*Aim of the task*. Locate the word "agent" in the entries below, then gather every line that holds it.

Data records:
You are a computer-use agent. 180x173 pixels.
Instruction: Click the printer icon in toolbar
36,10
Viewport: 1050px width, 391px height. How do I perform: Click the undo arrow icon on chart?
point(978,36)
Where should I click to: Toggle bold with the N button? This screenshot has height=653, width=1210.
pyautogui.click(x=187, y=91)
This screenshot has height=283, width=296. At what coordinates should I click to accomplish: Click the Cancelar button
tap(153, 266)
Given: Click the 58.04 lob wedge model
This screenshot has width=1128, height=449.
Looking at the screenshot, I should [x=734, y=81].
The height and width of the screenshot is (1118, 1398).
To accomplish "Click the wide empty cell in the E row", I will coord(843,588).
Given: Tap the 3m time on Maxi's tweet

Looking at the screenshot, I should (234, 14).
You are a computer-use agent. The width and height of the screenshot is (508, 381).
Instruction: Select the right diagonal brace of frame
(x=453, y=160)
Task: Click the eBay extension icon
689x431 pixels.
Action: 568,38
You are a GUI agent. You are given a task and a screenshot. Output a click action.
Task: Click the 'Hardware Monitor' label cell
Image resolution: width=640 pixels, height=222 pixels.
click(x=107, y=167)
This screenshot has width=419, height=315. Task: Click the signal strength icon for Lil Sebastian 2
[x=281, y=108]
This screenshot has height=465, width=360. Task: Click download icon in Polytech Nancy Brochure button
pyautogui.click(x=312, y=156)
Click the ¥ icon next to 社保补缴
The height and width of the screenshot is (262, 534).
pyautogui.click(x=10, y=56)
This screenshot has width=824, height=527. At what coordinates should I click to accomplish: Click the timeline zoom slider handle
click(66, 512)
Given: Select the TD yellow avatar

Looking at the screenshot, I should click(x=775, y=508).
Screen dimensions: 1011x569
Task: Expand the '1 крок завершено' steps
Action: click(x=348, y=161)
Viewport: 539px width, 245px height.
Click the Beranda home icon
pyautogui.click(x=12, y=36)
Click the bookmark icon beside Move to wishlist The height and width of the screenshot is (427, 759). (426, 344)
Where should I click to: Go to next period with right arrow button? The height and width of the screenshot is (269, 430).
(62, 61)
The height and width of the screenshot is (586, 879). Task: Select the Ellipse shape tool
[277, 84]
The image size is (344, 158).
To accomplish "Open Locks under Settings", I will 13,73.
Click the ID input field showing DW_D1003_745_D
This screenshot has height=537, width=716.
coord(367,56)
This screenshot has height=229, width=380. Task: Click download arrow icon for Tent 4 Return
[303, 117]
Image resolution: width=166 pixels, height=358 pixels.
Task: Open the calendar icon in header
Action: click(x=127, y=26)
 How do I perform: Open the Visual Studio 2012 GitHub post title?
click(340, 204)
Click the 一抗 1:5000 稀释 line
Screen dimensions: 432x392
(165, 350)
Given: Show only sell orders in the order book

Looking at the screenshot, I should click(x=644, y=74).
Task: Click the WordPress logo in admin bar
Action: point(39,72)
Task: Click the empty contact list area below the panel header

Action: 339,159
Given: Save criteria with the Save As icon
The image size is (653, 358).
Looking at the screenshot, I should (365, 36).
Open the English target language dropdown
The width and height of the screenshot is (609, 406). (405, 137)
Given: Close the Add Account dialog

*Answer space*.
You are a computer-use agent. 180x173 pixels.
You are a computer-use agent. The width and height of the screenshot is (508, 381).
You are a GUI agent. You are given a task and a screenshot. Output a click action.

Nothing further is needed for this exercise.